Pick each line that has "Shopify" out of the records.

[Dataset entries]
• • • •

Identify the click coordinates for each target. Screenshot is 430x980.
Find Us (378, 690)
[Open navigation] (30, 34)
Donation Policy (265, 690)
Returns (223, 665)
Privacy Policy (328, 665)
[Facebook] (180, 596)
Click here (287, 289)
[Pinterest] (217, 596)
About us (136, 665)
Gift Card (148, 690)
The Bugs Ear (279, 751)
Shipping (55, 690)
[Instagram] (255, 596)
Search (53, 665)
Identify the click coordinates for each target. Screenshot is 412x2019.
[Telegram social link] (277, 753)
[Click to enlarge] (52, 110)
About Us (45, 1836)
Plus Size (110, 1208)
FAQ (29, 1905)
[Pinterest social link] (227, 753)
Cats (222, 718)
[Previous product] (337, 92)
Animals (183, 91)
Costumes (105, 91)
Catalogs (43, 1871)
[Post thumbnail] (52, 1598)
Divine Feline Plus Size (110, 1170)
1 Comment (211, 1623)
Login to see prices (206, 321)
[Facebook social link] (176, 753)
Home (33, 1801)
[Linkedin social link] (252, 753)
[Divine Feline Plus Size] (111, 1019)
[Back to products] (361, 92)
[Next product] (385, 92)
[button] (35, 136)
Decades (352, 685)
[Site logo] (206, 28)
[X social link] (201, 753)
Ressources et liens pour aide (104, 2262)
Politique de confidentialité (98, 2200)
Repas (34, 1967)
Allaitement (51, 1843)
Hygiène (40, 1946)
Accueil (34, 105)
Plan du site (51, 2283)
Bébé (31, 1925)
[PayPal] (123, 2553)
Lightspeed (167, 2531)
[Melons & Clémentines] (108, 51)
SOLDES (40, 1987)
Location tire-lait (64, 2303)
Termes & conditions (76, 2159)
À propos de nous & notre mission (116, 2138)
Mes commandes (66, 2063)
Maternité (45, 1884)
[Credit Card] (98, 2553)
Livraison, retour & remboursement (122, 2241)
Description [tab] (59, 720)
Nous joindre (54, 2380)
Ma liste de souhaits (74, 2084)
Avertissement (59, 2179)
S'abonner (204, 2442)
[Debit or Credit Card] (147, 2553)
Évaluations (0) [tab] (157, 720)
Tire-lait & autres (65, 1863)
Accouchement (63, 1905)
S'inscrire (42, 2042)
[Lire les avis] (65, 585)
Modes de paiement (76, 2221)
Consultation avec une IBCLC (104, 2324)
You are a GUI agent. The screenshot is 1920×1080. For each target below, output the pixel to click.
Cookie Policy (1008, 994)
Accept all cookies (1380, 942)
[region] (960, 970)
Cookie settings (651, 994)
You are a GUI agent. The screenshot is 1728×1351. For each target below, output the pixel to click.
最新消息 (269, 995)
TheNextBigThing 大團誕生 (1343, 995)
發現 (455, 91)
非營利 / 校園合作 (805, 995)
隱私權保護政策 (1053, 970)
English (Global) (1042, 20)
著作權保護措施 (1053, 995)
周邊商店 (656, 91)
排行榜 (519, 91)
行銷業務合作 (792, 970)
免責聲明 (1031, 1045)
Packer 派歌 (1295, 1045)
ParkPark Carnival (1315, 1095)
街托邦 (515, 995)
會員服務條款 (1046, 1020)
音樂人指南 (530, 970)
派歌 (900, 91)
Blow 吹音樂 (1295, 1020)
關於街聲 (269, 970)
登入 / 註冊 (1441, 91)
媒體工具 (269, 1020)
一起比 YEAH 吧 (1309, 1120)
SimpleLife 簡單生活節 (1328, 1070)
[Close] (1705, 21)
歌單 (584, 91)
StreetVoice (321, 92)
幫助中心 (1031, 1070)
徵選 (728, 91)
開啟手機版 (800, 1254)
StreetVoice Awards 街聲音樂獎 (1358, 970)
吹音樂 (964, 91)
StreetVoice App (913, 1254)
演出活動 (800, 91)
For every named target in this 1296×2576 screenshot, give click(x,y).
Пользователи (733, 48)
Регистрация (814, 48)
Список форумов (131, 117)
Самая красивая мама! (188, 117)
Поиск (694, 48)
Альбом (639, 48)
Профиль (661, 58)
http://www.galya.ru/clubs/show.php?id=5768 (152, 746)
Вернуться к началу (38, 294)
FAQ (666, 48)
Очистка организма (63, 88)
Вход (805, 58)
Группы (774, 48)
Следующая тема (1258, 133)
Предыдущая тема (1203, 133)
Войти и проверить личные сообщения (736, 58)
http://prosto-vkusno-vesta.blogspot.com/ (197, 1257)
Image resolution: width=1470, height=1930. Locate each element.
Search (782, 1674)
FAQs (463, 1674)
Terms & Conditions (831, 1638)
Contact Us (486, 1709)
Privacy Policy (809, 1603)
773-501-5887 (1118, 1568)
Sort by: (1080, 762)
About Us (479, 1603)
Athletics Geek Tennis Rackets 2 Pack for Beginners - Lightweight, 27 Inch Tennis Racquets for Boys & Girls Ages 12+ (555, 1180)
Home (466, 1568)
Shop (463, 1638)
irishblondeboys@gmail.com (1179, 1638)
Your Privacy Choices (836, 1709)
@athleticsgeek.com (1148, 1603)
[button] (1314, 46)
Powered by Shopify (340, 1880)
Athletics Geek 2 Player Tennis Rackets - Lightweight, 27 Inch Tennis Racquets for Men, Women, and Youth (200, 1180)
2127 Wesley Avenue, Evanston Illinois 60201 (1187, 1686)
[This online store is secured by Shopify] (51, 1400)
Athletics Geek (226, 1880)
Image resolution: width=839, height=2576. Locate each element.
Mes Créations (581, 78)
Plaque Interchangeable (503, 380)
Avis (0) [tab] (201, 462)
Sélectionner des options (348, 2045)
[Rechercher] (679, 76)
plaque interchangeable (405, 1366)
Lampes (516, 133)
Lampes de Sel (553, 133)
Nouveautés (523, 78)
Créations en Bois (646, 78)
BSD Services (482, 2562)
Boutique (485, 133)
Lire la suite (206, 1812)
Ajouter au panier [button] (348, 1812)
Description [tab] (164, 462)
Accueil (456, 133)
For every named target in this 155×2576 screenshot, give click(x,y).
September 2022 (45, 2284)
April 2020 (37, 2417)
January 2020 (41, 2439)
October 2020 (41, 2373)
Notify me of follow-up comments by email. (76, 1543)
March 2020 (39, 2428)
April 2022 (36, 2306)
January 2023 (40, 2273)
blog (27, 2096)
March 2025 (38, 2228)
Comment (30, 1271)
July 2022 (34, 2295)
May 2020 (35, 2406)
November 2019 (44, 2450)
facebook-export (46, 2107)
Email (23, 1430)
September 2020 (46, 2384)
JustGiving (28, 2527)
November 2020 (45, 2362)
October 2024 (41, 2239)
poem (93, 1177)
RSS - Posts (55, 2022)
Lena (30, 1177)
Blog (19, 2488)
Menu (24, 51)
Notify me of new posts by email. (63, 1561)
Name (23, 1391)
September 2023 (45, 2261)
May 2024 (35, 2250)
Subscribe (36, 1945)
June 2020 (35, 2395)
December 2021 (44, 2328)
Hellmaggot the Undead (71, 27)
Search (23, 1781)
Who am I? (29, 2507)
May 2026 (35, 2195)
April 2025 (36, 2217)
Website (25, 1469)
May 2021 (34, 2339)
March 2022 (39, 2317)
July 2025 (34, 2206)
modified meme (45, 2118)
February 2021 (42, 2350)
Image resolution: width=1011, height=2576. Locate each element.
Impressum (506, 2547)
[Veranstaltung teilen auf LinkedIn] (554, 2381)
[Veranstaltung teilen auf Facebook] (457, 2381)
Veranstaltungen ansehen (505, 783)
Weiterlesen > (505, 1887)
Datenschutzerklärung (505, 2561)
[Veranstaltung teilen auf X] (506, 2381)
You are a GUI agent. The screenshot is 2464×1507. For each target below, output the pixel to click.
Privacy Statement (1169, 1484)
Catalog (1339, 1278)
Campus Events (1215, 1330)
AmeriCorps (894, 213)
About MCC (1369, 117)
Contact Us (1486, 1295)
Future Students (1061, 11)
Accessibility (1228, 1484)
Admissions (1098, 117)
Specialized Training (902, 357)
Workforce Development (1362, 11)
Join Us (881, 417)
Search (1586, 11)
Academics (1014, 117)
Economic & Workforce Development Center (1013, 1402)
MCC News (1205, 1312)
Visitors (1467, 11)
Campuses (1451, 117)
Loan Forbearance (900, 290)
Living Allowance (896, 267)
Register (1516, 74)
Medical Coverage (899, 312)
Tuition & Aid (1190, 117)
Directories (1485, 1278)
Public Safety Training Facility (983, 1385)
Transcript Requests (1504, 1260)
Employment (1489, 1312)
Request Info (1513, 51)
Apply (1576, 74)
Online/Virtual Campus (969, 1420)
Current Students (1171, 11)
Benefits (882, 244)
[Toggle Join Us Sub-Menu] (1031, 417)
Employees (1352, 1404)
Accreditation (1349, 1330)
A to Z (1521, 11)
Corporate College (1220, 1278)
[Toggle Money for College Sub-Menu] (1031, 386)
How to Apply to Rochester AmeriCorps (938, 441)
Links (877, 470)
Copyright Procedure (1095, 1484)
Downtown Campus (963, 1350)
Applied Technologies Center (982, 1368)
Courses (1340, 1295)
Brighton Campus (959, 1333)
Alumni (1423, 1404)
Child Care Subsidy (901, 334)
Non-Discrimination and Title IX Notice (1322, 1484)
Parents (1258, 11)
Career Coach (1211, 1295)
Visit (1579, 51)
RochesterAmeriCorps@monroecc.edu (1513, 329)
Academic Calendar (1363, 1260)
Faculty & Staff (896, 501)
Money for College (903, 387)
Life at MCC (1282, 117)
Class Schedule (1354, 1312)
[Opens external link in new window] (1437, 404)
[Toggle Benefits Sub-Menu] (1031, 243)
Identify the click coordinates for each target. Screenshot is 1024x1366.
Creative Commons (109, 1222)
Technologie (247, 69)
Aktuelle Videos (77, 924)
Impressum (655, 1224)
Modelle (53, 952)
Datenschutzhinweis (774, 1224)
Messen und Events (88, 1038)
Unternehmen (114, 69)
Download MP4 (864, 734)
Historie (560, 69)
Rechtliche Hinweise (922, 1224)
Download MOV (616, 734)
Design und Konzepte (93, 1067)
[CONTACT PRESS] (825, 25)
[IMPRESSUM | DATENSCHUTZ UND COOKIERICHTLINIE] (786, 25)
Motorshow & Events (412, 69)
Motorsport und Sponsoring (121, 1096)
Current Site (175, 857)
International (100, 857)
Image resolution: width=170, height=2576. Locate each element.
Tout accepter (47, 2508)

• • • •

OUTPUT:
Powered by Shopify (340, 1880)
[This online store is secured by Shopify] (51, 1400)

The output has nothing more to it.